ENTRIES SUPPLIED Block Start
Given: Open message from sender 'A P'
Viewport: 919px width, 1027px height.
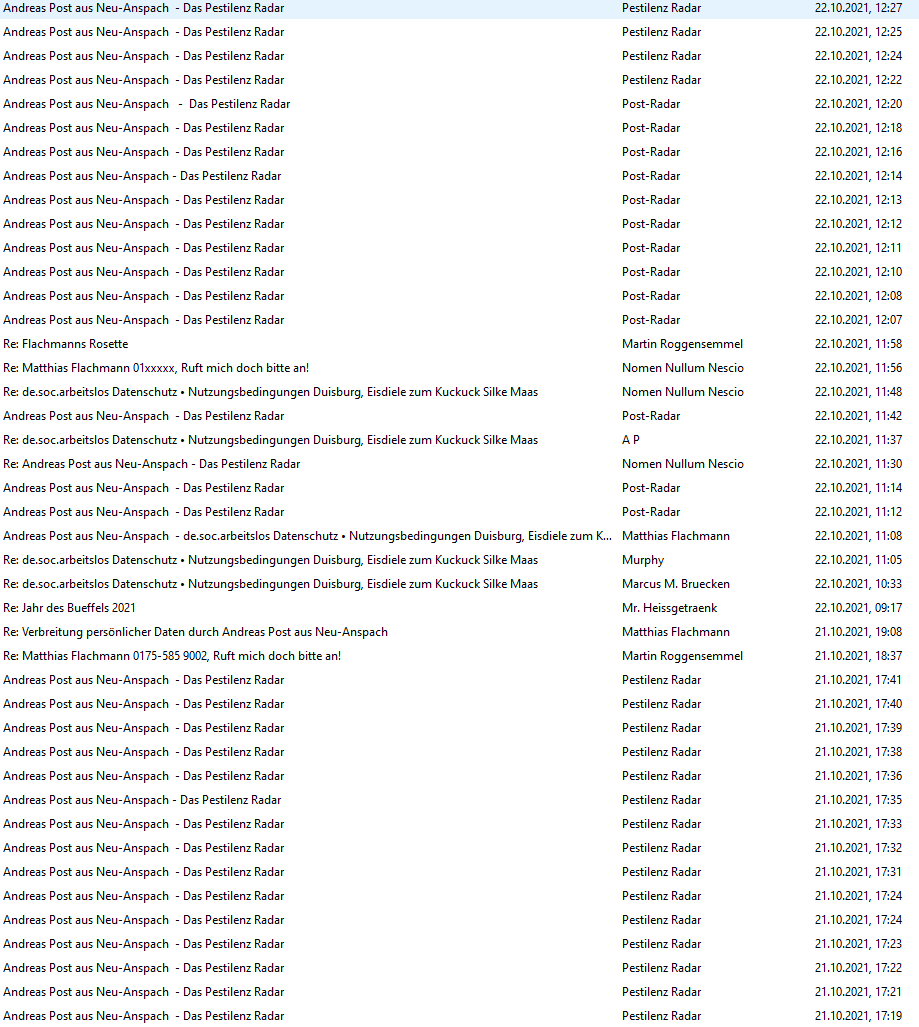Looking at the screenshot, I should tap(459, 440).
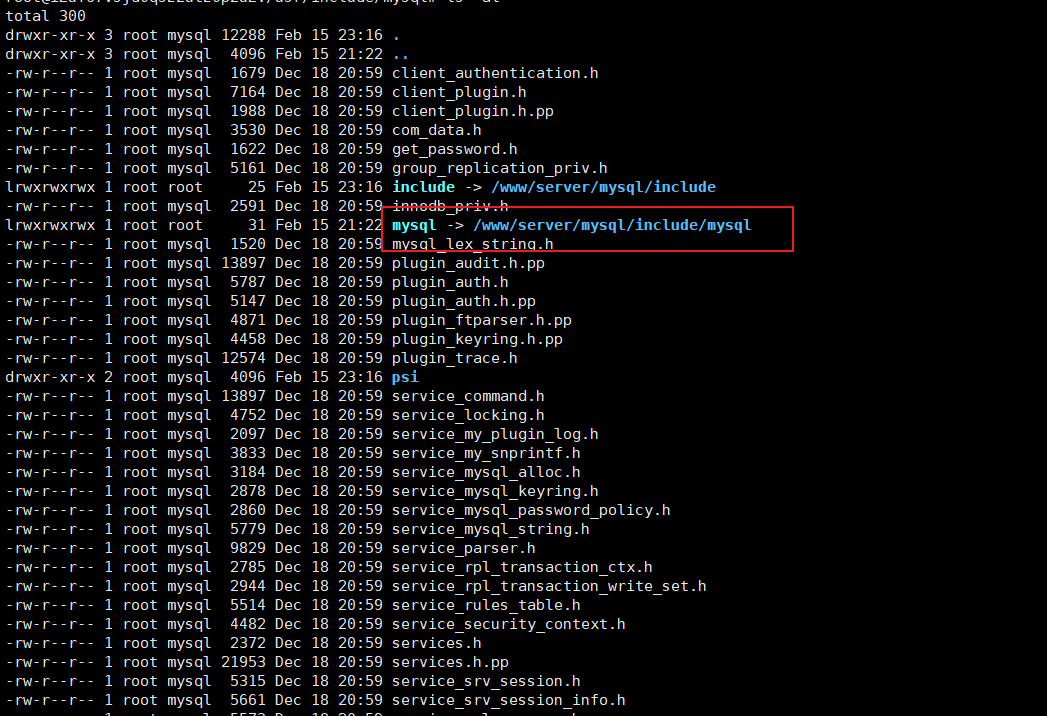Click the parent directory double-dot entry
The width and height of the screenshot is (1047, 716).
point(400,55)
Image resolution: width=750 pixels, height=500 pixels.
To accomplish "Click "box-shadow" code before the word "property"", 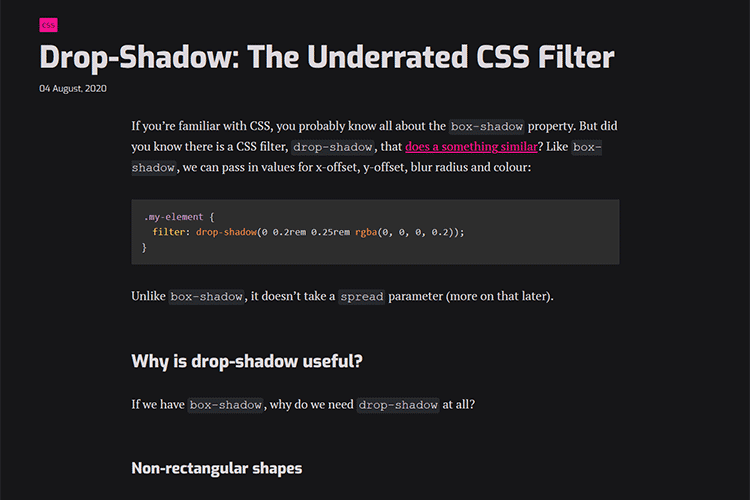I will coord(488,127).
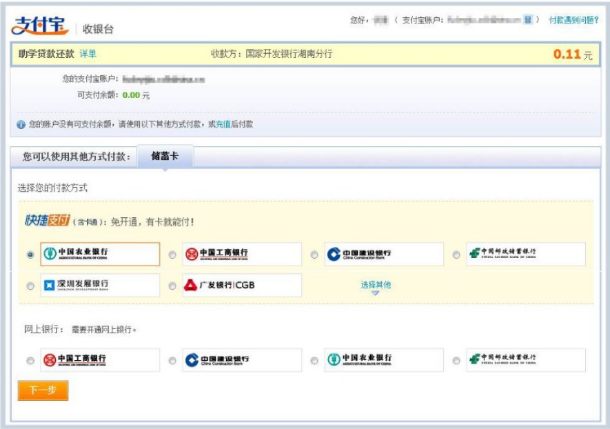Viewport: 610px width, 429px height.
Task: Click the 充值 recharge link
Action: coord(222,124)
ENTRIES SUPPLIED Block End
WHAT IS BEING ASKED >>
From the line holding "Viewport: 919px width, 1027px height." to the line holding "Image resolution: width=750", both included, retype the entries above exactly and drop the pictures.

EXERCISE RESULT >>
Viewport: 919px width, 1027px height.
Looking at the screenshot, I should tap(459, 440).
Click the parent directory double-dot entry
The width and height of the screenshot is (1047, 716).
point(400,55)
Image resolution: width=750 pixels, height=500 pixels.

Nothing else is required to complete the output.